I know that this is not good, but I can’t help it. He hot breath on my body is making all reasoning go out of the window.
For the first time in a long time I feel complete again. I am totally engulfed by him, his smell, his warmth, his love. And I am going to cling onto it like a drowning man to a life raft. I need him so bad and I need him right now….
……
The awkwardness between us is slowly leaving the room. We are still sitting next to each other, me playing Fifa against Cho, but instead of Yiwah and Korn just talking with each other, they are now completely involved in our game and have started cheering for us a while ago.
When Korn gave me the first encouraging slap on the back it felt so weird and somehow wrong, but it just took a tiny moment for us to fall into our old roles again. Best friends, lovers, partners.
And even though it breaks my heart to see how easy everything could be if I just could forget everything what happened, it feels like a little mini vacation from the nightmare my life is currently looking like.
So I am just letting this happen. I can’t fight it anymore. And here he is. In all his glory. The man that still holds my heart, even though I wished he didn’t.
It is just so easy. It’s like it was before. Us four hanging out together, doing stupid stuff and just chill out. I have missed this so much. I wasn’t even aware how much I did. But now, sitting here with them together, it feels like I can smile, like properly smile for the first time in ages.
It is just comfortable. Like an old sweater maybe. Comfortable and warm.
But as any old sweater, I know that it has to end eventually. There is just no lifetime guaranty for sweaters or relationships, I guess. Only for a little while longer. Maybe just another hour and I can go back to being miserable. But for now I just want to enjoy the warmth and this incredible feeling of home he gives me.
I am trying to concentrate on the game, but I am not doing the best of jobs here. His presence, as much as it comforts me, is also stirring something else in me.
Every once in a while I am trying to catch a little glimpse of the man next to me. He is too focused on everything going on, so he doesn’t notice me ogling him like a crazy person.
But for some reason it seems I have forgotten how beautiful he actually is. He looks a bit paler and thinner then he did before. But the white skin is contrasting so much with his black hair, that he almost glows. The white is just making the blackness of his eyes appear even deeper.
The few times I can catch a look of his smile I can feel my heart almost exploding in my chest. He is still the most perfect human I have ever laid eyes on. There is no question about that. He is just so…
Just looking at him is exciting and torturing me with the same amount.
I will never again be able to touch his skin… To drive my fingers over all these well defined muscle… To kiss these soft lips… My heart feels like breaking all over again.
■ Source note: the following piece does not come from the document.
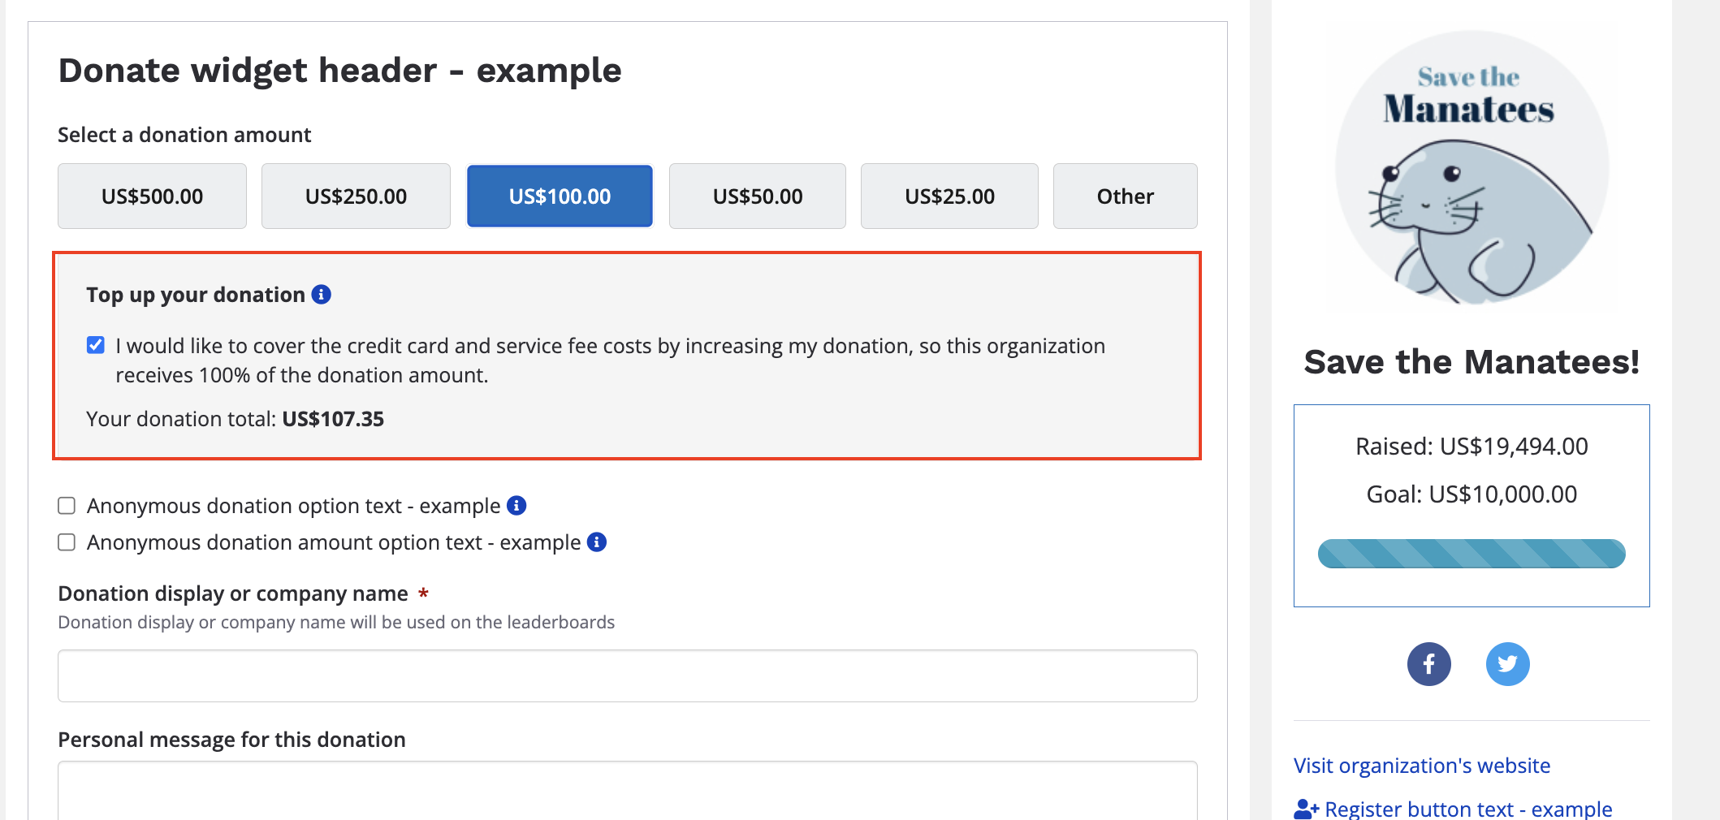Pick the US$50.00 donation amount
1720x820 pixels.
757,196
I am trying to focus again on the game, but then Korn just moves slightly to get to his beer bottle and with this tiny movement a whiff of his cologne is blowing in my direction. And all my focus is gone again within a second.
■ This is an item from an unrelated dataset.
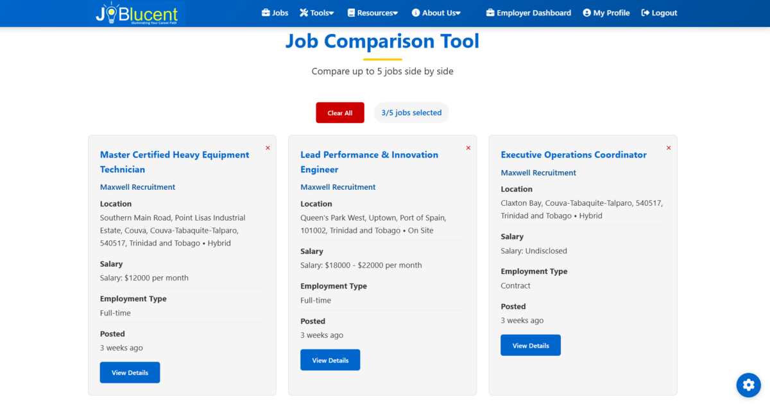The width and height of the screenshot is (770, 404).
Task: Remove the Lead Performance & Innovation Engineer card
Action: pos(468,148)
It smells so much like home, I really would like to cry right now. I miss him so much. He is sitting right next to me, but I am missing him so much it hurts.
We continue with our evening and even though ever second feels like the sweetest torture I ever endured, I am not willing to just leave yet. I want him in my sight, I want him close to me, as close as socially acceptable.
Well, not really. But if I ever want to have some form of a friendship with him, I can’t do what I really would like to do right now. So calm down, little Knock. Nothing of this kind is going to happen tonight…
….
It’s about 11pm when Yiwah kicks Korn and me out of the flat. I can understand her. Apparently we just totally ruined Cho’s and her date night. But I don’t think they took it too bad. I am pretty sure they both also would love for Korn and me to finally get to a civilised level, so they don’t have to choose between their friends anymore. And somehow it feels like tonight was a very good start for that.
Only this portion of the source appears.